The Boccaneras had been obliged to sell a sumptuous villa which a cardinal of their family had built at Frascati in accordance with the plans of Giacomo della Porta, during the latter part of the sixteenth century: a regal summer-residence it had been, finely wooded, with groves and basins and cascades, and in particular a famous terrace projecting like a cape above the Roman Campagna whose expanse stretches from the Sabine mountains to the Mediterranean sands.
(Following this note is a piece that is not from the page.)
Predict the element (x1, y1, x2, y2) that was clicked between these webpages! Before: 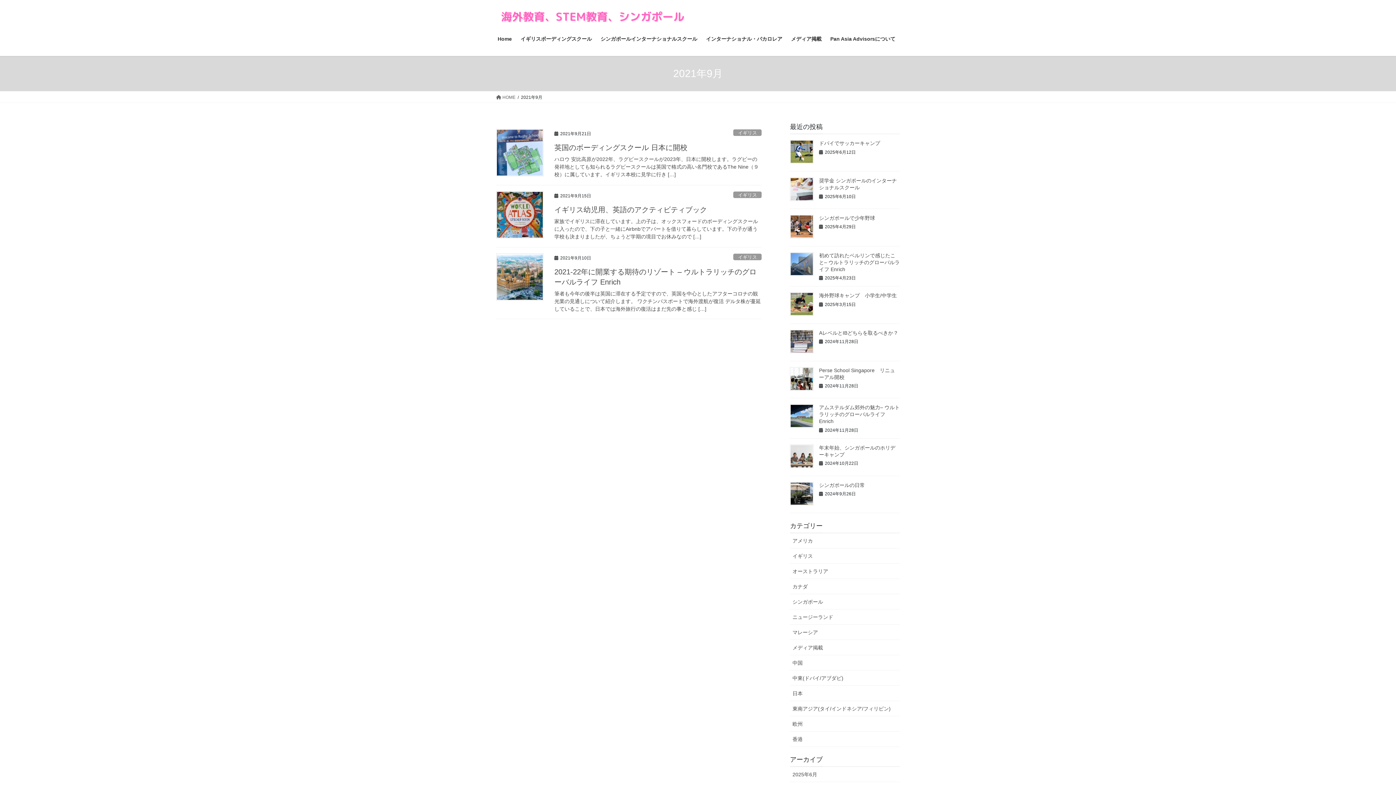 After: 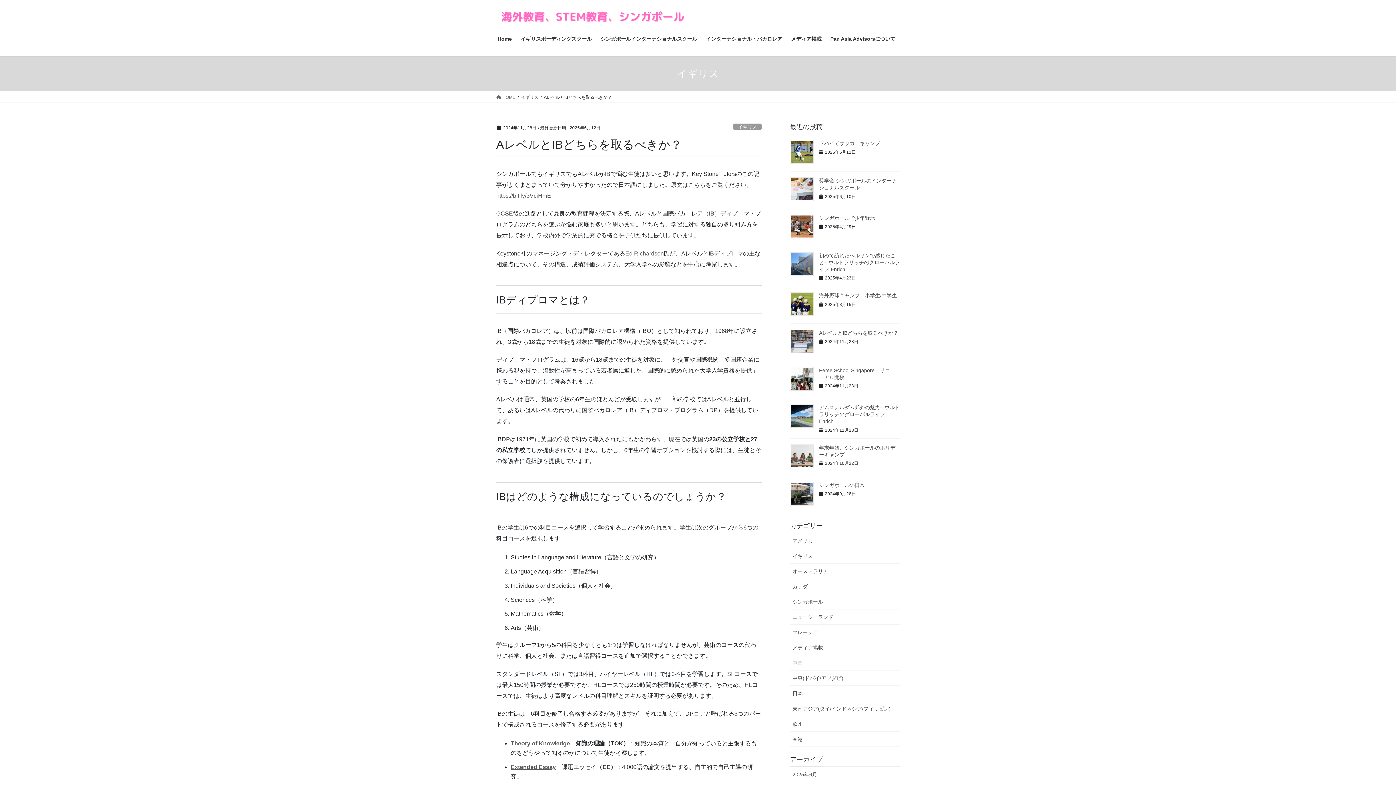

Through the division of the property, Benedetta had inherited from her mother some very extensive vineyards below Frascati, and these she had brought as dowry to Prada at the very moment when the building mania was extending from Rome into the provinces.
And thereupon Prada had conceived the idea of erecting on the spot a number of middle-class villas like those which litter the suburbs of Paris.
Few purchasers, however, had come forward, the financial crash had supervened, and he was now with difficulty liquidating this unlucky business, having indemnified his wife at the time of their separation. "And then," he continued, addressing Pierre, "one can come and go as one likes with a carriage, whereas, on taking the train, one is at the mercy of the time table.